On Wed, Mar 7, 2018 at 8:26 AM, Richard Biener
<richard.guent...@gmail.com> wrote:
> On Tue, Mar 6, 2018 at 5:20 PM, Bin.Cheng <amker.ch...@gmail.com> wrote:
>> On Mon, Mar 5, 2018 at 3:24 PM, Richard Biener
>> <richard.guent...@gmail.com> wrote:
>>> On Thu, Feb 8, 2018 at 1:41 AM, Kugan Vivekanandarajah
>>> <kugan.vivekanandara...@linaro.org> wrote:
>>>> Hi Richard,
>>>>
>>>> On 1 February 2018 at 23:21, Richard Biener <richard.guent...@gmail.com> 
>>>> wrote:
>>>>> On Thu, Feb 1, 2018 at 5:07 AM, Kugan Vivekanandarajah
>>>>> <kugan.vivekanandara...@linaro.org> wrote:
>>>>>> Hi Richard,
>>>>>>
>>>>>> On 31 January 2018 at 21:39, Richard Biener <richard.guent...@gmail.com> 
>>>>>> wrote:
>>>>>>> On Wed, Jan 31, 2018 at 11:28 AM, Kugan Vivekanandarajah
>>>>>>> <kugan.vivekanandara...@linaro.org> wrote:
>>>>>>>> Hi Richard,
>>>>>>>>
>>>>>>>> Thanks for the review.
>>>>>>>> On 25 January 2018 at 20:04, Richard Biener 
>>>>>>>> <richard.guent...@gmail.com> wrote:
>>>>>>>>> On Wed, Jan 24, 2018 at 10:56 PM, Kugan Vivekanandarajah
>>>>>>>>> <kugan.vivekanandara...@linaro.org> wrote:
>>>>>>>>>> Hi All,
>>>>>>>>>>
>>>>>>>>>> Here is a patch for popcount builtin detection similar to LLVM. I
>>>>>>>>>> would like to queue this for review for next stage 1.
>>>>>>>>>>
>>>>>>>>>> 1. This is done part of loop-distribution and effective for -O3 and 
>>>>>>>>>> above.
>>>>>>>>>> 2. This does not distribute loop to detect popcount (like
>>>>>>>>>> memcpy/memmove).

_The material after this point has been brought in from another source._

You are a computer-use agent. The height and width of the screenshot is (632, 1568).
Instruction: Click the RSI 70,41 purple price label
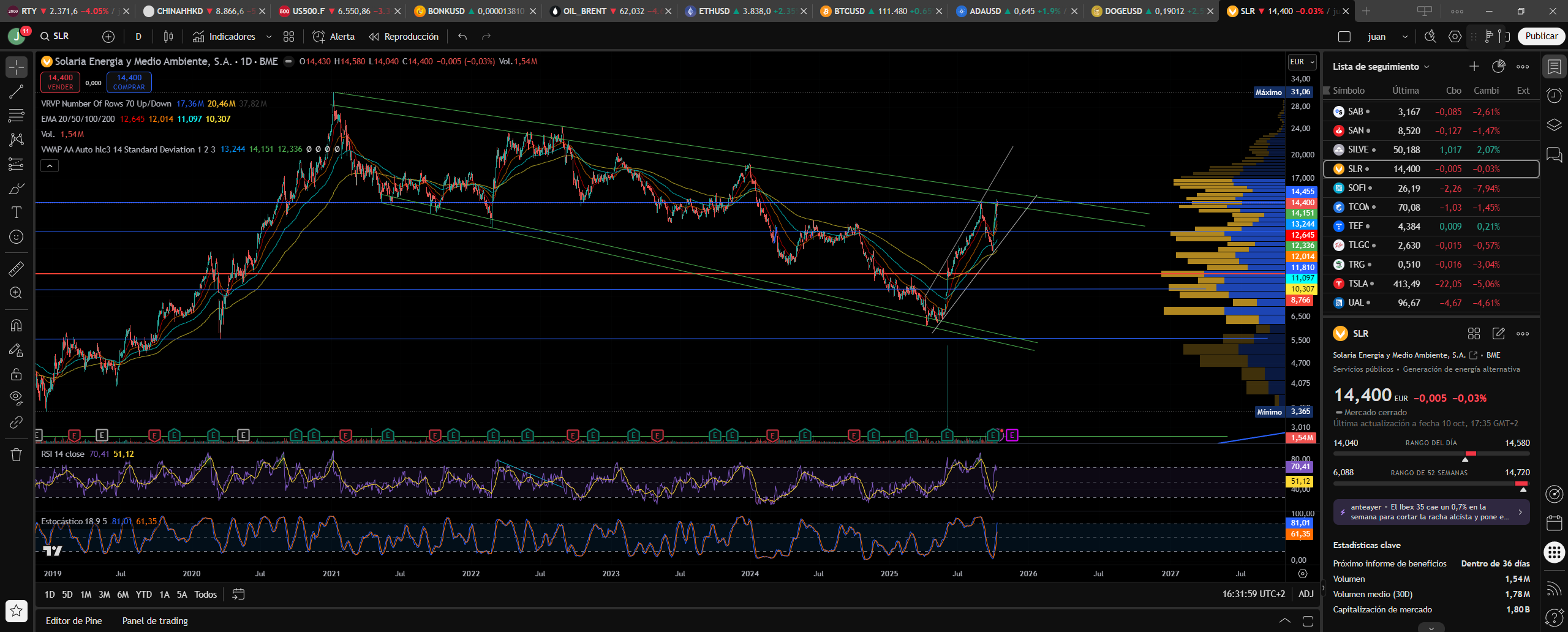click(x=1300, y=467)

I dont think that happens in practice. Please 
>>>>>>>>>> correct
>>>>>>>>>> me if I am wrong.
>>>>>>>>>
>>>>>>>>> But then it has no business inside loop distribution but instead is
>>>>>>>>> doing final value
>>>>>>>>> replacement, right?  You are pattern-matching the whole loop after 
>>>>>>>>> all.  I think
>>>>>>>>> final value replacement would already do the correct thing if you
>>>>>>>>> teached number of
>>>>>>>>> iteration analysis that niter for
>>>>>>>>>
>>>>>>>>>   <bb 3> [local count: 955630224]:
>>>>>>>>>   # b_11 = PHI <b_5(5), b_8(6)>
>>>>>>>>>   _1 = b_11 + -1;
>>>>>>>>>   b_8 = _1 & b_11;
>>>>>>>>>   if (b_8 != 0)
>>>>>>>>>     goto <bb 6>; [89.00%]
>>>>>>>>>   else
>>>>>>>>>     goto <bb 8>; [11.00%]
>>>>>>>>>
>>>>>>>>>   <bb 6> [local count: 850510900]:
>>>>>>>>>   goto <bb 3>; [100.00%]
>>>>>>>>
>>>>>>>> I am looking into this approach. What should be the scalar evolution
>>>>>>>> for b_8 (i.e. b & (b -1) in a loop) should be? This is not clear to me
>>>>>>>> and can this be represented with the scev?
>>>>>>>
>>>>>>> No, it's not affine and thus cannot be represented.  You only need the
>>>>>>> scalar evolution of the counting IV which is already handled and
>>>>>>> the number of iteration analysis needs to handle the above IV - this
>>>>>>> is the missing part.
>>>>>> Thanks for the clarification. I am now matching this loop pattern in
>>>>>> number_of_iterations_exit when number_of_iterations_exit_assumptions
>>>>>> fails. If the pattern matches, I am inserting the _builtin_popcount in
>>>>>> the loop preheater and setting the loop niter with this. This will be
>>>>>> used by the final value replacement. Is this what you wanted?
>>>>>
>>>>> No, you shouldn't insert a popcount stmt but instead the niter
>>>>> GENERIC tree should be a CALL_EXPR to popcount with the
>>>>> appropriate argument.
>>>>
>>>> Thats what I tried earlier but ran into some ICEs. I wasn't sure if
>>>> niter in tree_niter_desc can take such.
>>>>
>>>> Attached patch now does this. Also had to add support for CALL_EXPR in
>>>> few places to handle niter with CALL_EXPR. Does this look OK?
>>>
>>> Overall this looks ok - the patch includes changes in places that I don't 
>>> think
>>> need changes such as chrec_convert_1 or extract_ops_from_tree.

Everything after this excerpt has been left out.